こう考えると、関数内の this が、定義されたオブジェクトとは関係なしに、呼び出されたオブジェクトを指すというのも納得できます。
グローバルオブジェクトから呼び出す場合
グローバルスコープの範囲から呼び出された this は、グローバルオブジェクトを指します。
console.log の引数の str に this をつけない場合は、内側の関数の変数オブジェクトから順に名前解決をするため、ローカル変数 str を見にいきます。 (この挙動については、JavaScript のスコープチェーンとクロージャを理解する を参照。)
var str = "global"; function fn() { var str = "local"; console.log(str); // > "local" (自身の関数内のローカル変数を参照) } fn();
this をつけた場合は、this が呼び出し元であるグローバルオブジェクト(window)を指すので、グローバル変数の str を見にいきます。
this.str
が window.str
に置き換わるようなイメージです。
var str = "global"; function fn() { var str = "local"; console.log(this.str); // > "global" (this が window を指す) } fn(); // グローバルスコープの範囲から呼び出す
イベントハンドラで関数を呼び出す場合
ボタンをクリックしたら、メッセージを表示する showMsg 関数を実行するようにしてみます。
HTML は次のとおりです。
<input type="button" id="btn" name="btn" value="Click Me">
まずは、イベントなしの場合の挙動を見てみます。this はグローバルオブジェクトを指しているため、this.msg はグローバル変数の msg を参照します。
var msg = "Hello"; function showMsg() { alert(this.msg); // > "Hello" (this は グローバルオブジェクトを指す) } showMsg();
次に、input 要素のクリックイベントによって showMsg を呼び出してみます。すると this.msg が undefined を返すようになってしまいました。
var msg = "Hello"; function showMsg() { alert(this.msg); // > undefined } window.onload = function() { document.getElementById("btn").onclick = showMsg; }
this が何を指しているか確認するために、alert(this);
に変えてみたところ、object HTMLInputElement
と表示されました。イベントを元に関数を呼び出した場合、関数内の this はイベントの発生元の要素を指します。

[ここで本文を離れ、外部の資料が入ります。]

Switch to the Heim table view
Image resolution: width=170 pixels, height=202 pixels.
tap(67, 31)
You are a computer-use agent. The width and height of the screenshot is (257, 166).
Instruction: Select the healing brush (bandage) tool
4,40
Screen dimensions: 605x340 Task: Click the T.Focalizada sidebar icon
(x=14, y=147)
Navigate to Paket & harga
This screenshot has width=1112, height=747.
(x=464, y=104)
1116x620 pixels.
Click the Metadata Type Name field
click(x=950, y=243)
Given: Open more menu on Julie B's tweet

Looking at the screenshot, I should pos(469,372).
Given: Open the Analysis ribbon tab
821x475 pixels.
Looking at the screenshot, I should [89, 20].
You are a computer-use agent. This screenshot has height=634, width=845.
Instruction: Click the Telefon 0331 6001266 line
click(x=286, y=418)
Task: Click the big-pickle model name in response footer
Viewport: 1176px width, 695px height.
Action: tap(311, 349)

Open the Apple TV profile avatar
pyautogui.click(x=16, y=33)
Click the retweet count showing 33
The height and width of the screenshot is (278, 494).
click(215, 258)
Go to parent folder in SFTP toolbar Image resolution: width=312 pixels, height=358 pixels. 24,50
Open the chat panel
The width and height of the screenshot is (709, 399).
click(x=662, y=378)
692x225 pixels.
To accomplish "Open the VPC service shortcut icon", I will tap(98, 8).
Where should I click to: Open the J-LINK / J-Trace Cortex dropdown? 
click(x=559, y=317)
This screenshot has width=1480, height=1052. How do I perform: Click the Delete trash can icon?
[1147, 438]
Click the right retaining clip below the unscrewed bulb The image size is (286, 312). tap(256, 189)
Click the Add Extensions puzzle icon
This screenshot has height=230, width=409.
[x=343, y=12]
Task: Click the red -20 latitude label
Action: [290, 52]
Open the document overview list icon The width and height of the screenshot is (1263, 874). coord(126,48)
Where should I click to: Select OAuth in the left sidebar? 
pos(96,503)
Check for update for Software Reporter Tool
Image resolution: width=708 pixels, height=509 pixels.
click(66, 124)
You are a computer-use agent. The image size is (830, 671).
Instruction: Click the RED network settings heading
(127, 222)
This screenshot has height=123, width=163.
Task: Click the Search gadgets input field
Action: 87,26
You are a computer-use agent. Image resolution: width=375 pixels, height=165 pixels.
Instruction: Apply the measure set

var msg = "Hello"; function showMsg() { alert(this); // > [object HTMLInputElement] (this は input 要素を指す) } window.onload = function() { document.getElementById("btn").onclick = showMsg; }
call メソッドと apply メソッド
関数の呼び出し方によって this の指すオブジェクトがこれだけ変わると混乱してしまいますが、JavaScript のプロトタイプには、call と apply というメソッドが用意されています。 call と apply は、this の指すオブジェクトを自由にコントロールできます。
call も apply もほぼ同じ機能ですが、関数に渡す引数の指定方法が違います。 call は引数を個別に指定し、apply は配列でまとめて指定します。
call も apply の話だけで 1 エントリできてしまいそうなので、ひとまず参考サイトを貼っておきます。
考察
メソッド内の this は、メソッド呼び出し時にどのオブジェクトのプロパティとして呼び出されたかによって、this が何を指すのかが変わります。
なぜそんなややこしい仕様になっているのでしょうか。
Java の場合、メソッドはクラスであらかじめ定義しておき、それをインスタンス化することで初めて使えるようになります。インスタンス化した後に変更することはできません。しかし、JavaScript は柔軟な言語のため、あるオブジェクトで定義した関数を、他のオブジェクトの変数に代入して呼び出したりするなど、自由に再利用ができます。
もし this が「関数(メソッド)を定義したオブジェクトを指す」という仕様だとしたら、メソッドをインスタンス間で共有できても、メソッドを呼び出したインスタンスではなく、関数を定義したオブジェクトのメンバ変数を見に行ってしまいます。this が呼び出し元のオブジェクトによって指すものが変わるからこそ、同じメソッドを再利用できる仕組みになっているのだと思います。たぶん。
まとめ
- クラスをインスタンス化するときに引数で渡した値を、this を使ってインスタンス自身にセットすることにより、そのインスタンスのメンバ変数として値を代入できる。
- 関数内の this は、呼び出し時にどのオブジェクトのプロパティとして呼び出されたかによって、this が何を指すのかが変わる。
- イベントハンドラで関数を呼び出した場合の this は、イベントの発生源のオブジェクトを指す。